71

Una reina viva para un rey muerto, una soberana popular para un faraón adulado: lord Carnarvon, gracias a ese formidable gesto publicitario, hizo callar a sus detractores. El 15 de febrero, Luxor se convirtió en el centro del mundo: todas las capitales, clavaron los ojos en la villa del Alto Egipto de donde partieron centenares de telegramas y despachos relativos al Valle de los Reyes. Los ferrocarriles egipcios triplicaron el número de trenes procedentes de El Cairo; los hoteles se llenaron de lores, ladies, duques, duquesas e incluso rajás que no querían perderse el esperado milagro: el descubrimiento de la sepultura intacta de un faraón.

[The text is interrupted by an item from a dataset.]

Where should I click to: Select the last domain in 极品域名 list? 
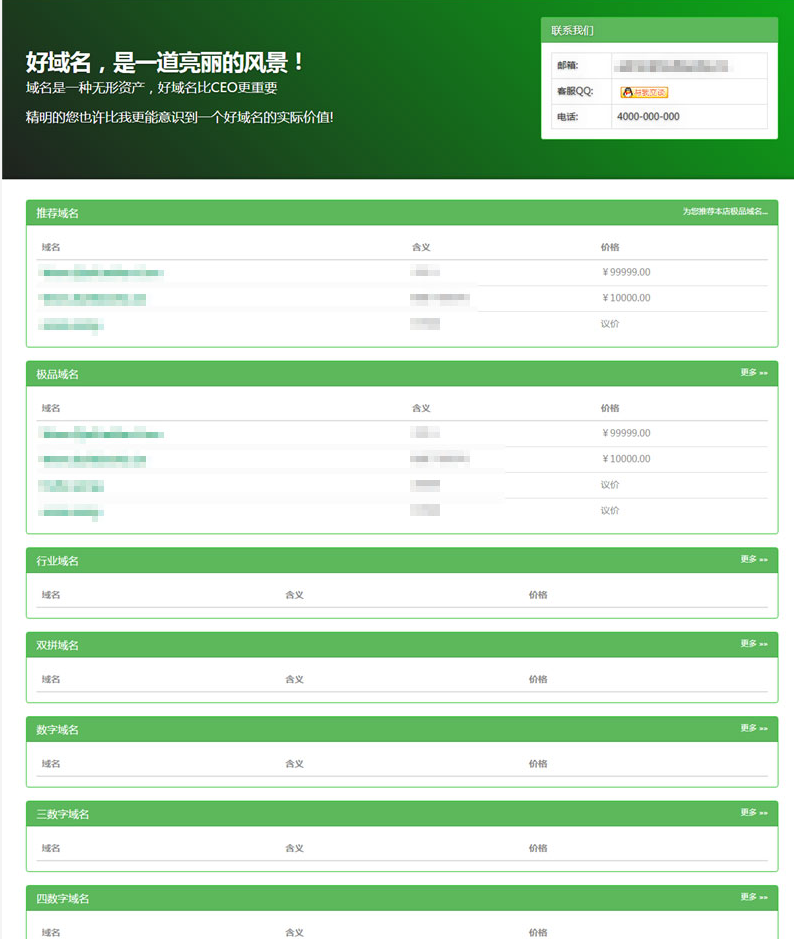(71, 511)
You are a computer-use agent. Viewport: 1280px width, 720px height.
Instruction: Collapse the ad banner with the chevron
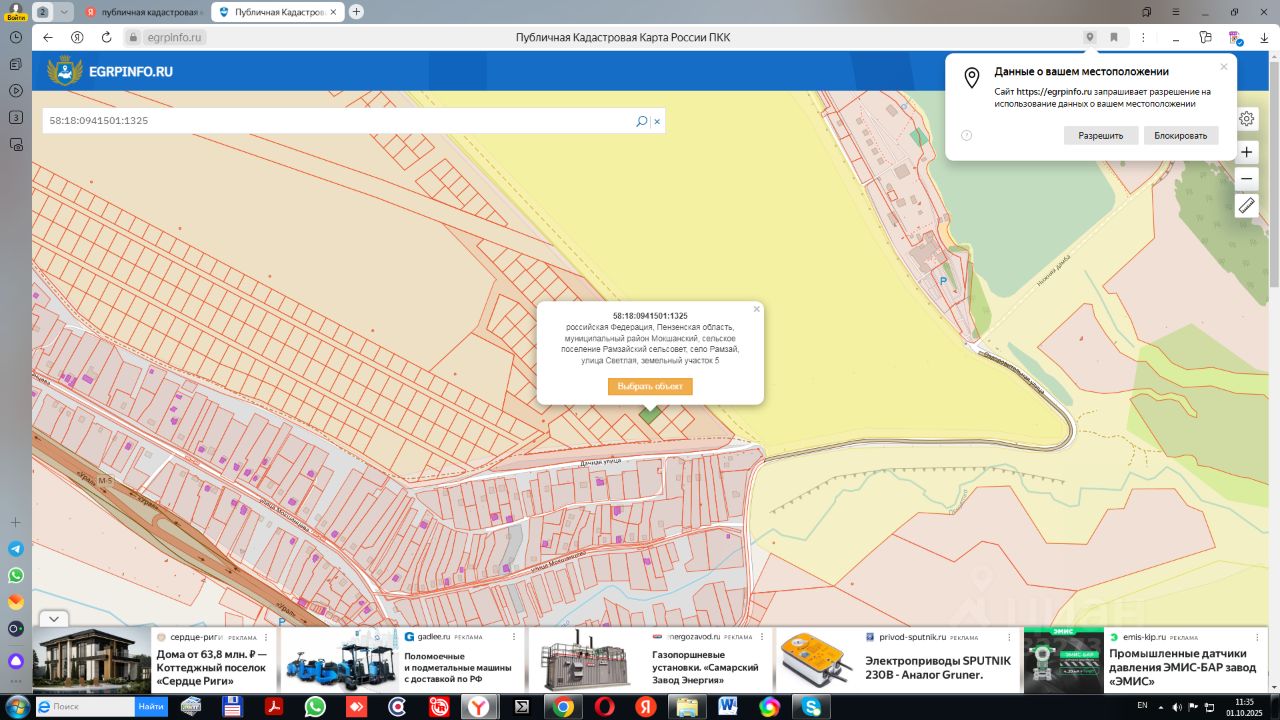pos(53,619)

El aspecto de la carretera que llevaba al Valle había cambiado mucho.

Antaño, arena, roca y silencio; hogaño, una letanía de automóviles petardeantes que pasaban entre dos hileras de soldados del ejército egipcio vestidos de gala, encargados de formar una escolta de honor para los visitantes de relieve.

Carter maldecía. Esa afluencia de turistas, aunque fueran millonarios, influyentes y célebres, le molestaba en su trabajo y amenazaba la seguridad de los objetos. ¡A cuántos lores palurdos y duquesas envaradas les había impedido derribar un jarro de alabastro o pisotear unas cuentas! Sólo la presencia de lady Evelyn le daba fuerzas para representar la comedia.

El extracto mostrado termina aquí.